Thursday, October 10, 2013

Boykot Yılları ve Günümüzden Benzerlikler


Bilhassa Hazreti Hamza ile Hazreti Ömer’in Müslüman olması,
üstelik Habeşistan’a hicret edenleri geri getirmek için kucak
dolusu hediyelerle Necâşî’ye giden Mekke elçilerinin eli boş
geriye dönüşü, Ebû Cehilleri çileden çıkarmıştı. Mekke’de, kendilerine
rağmen ve kontrolleri dışında bir güç, dalga dalga büyüyordu.
Hatta bu güç, Mekke sınırlarını da aşmış, uzak diyarlara
kadar taşmıştı. Defalarca Ebû Tâlib’e “muhtıra” vermişlerdi ama
bir türlü istedikleri karşılığı göremiyorlardı!
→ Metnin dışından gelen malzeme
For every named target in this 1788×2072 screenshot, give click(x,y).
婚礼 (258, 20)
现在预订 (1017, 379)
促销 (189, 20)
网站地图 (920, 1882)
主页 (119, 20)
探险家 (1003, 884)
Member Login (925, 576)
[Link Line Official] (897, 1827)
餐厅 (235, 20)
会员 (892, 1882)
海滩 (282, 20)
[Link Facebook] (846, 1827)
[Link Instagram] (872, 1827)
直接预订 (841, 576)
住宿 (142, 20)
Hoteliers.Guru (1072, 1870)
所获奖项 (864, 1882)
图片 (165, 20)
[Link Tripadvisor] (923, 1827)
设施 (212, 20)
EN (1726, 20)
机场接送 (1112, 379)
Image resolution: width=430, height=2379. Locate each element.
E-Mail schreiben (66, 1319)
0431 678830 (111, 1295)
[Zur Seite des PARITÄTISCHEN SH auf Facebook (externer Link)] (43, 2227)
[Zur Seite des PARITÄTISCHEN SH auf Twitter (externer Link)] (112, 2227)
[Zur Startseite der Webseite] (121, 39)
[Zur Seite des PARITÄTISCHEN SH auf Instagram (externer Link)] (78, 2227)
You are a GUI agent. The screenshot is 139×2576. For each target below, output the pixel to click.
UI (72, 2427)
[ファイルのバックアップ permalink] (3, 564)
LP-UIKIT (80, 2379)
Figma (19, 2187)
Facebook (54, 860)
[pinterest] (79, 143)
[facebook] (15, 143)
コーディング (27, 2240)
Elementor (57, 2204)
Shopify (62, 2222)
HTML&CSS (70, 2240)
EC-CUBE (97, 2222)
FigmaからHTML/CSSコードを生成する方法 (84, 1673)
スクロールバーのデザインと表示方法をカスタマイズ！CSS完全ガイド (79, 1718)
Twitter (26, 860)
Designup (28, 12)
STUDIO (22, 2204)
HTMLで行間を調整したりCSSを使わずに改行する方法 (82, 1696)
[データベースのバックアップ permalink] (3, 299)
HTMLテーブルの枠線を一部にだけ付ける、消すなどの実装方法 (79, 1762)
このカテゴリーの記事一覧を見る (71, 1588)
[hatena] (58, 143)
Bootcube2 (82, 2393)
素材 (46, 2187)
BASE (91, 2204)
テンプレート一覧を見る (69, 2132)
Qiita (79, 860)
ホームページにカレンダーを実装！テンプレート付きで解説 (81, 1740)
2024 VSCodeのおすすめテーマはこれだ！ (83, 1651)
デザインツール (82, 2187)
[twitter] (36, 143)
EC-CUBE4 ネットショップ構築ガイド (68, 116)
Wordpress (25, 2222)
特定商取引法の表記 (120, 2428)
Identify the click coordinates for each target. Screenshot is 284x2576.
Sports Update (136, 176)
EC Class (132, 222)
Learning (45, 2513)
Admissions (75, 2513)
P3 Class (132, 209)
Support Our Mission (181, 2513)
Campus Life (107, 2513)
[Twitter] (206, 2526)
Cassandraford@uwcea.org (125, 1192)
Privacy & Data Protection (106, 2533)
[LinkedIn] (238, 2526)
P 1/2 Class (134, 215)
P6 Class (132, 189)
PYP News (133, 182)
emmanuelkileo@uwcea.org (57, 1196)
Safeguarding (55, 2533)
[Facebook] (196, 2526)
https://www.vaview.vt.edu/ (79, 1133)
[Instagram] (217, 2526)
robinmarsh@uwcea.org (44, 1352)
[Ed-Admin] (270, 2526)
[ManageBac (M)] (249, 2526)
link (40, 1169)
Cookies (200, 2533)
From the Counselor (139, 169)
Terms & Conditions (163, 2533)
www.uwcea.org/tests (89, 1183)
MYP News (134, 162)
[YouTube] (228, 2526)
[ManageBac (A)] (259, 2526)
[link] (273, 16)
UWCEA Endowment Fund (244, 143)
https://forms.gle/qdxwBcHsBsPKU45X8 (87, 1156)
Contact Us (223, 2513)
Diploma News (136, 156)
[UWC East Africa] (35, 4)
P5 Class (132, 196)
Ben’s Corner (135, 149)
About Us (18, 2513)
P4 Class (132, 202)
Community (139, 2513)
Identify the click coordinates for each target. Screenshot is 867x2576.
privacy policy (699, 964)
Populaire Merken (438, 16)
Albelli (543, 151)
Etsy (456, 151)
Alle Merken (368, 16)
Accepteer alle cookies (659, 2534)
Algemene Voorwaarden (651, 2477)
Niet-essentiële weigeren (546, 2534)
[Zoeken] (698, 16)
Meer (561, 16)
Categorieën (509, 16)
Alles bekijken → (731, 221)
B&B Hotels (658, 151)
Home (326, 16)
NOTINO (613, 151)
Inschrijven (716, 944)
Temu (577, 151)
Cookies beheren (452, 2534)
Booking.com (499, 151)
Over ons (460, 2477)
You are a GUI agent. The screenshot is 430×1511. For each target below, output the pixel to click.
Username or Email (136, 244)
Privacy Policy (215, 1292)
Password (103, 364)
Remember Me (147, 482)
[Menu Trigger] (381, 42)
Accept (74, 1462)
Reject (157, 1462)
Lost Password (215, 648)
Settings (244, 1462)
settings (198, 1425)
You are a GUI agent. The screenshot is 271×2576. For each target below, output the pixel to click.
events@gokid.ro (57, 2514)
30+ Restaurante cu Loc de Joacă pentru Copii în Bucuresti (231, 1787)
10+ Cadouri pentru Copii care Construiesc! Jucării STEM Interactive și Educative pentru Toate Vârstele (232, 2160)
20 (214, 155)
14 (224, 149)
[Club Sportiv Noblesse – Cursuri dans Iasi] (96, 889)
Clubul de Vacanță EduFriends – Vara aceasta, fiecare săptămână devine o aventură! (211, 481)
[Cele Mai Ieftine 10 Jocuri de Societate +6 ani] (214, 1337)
Ebû Cehil tayfasında müthiş bir tedirginlik vardı; yarınlarda
dört bir yandan üzerlerine saldırıp kendilerini yok edecek devleri
hayâl ediyor ve yüreklerinin yağı eriyordu!
Böyle gitmezdi; gitmemeliydi! Yaşın yanında kuru da yanmalı,
Mekke “toptan” bir temizliğe şâhid olmalıydı!
Nihayet bir akşam, ittifak ettikleri bir mecliste toplanarak ölümden
beter bir karar aldılar. Buna göre, Muhammedü’l-Emîn’i kendilerine
teslim edecekleri âna kadar ehl-i imanla ilişkiler kesilecekti!
Hatta bu kararın içinde sadece mü’minler yoktu; bu karar, kendisi
müşrik bile olsa onlara destek veren herkes için geçerliydi!
Şüphesiz bu, kurunun yanında yaşın da yanması manasına geliyordu.
Ebû Cehil’e göre “vatan elden gidiyordu” ve vatanın söz
konusu olduğu yerde her şey “teferruat”tı. “Öteki”leştirdikleri
herkesi Mekke’den kovacak; yolları kesecek, yiyecek ve içecek temin
edebilecekleri bütün yolları da kapatacaklardı. Onlardan kız
alıp vermeyecek ve bütün bağlarını koparacaklardı; böylelikle geçmişle
bağlarını kopardıkları gibi bundan böyle istikbalde de akrabalık
yollarını ortadan kaldırmış oluyorlardı. “Sermaye”yi renklerle
kategorize eden Ebû Cehiller, böylelikle kaynakları kurutacak, kaynakların
kuruduğu yerde inananlardan da kurtulmuş olacaklardı!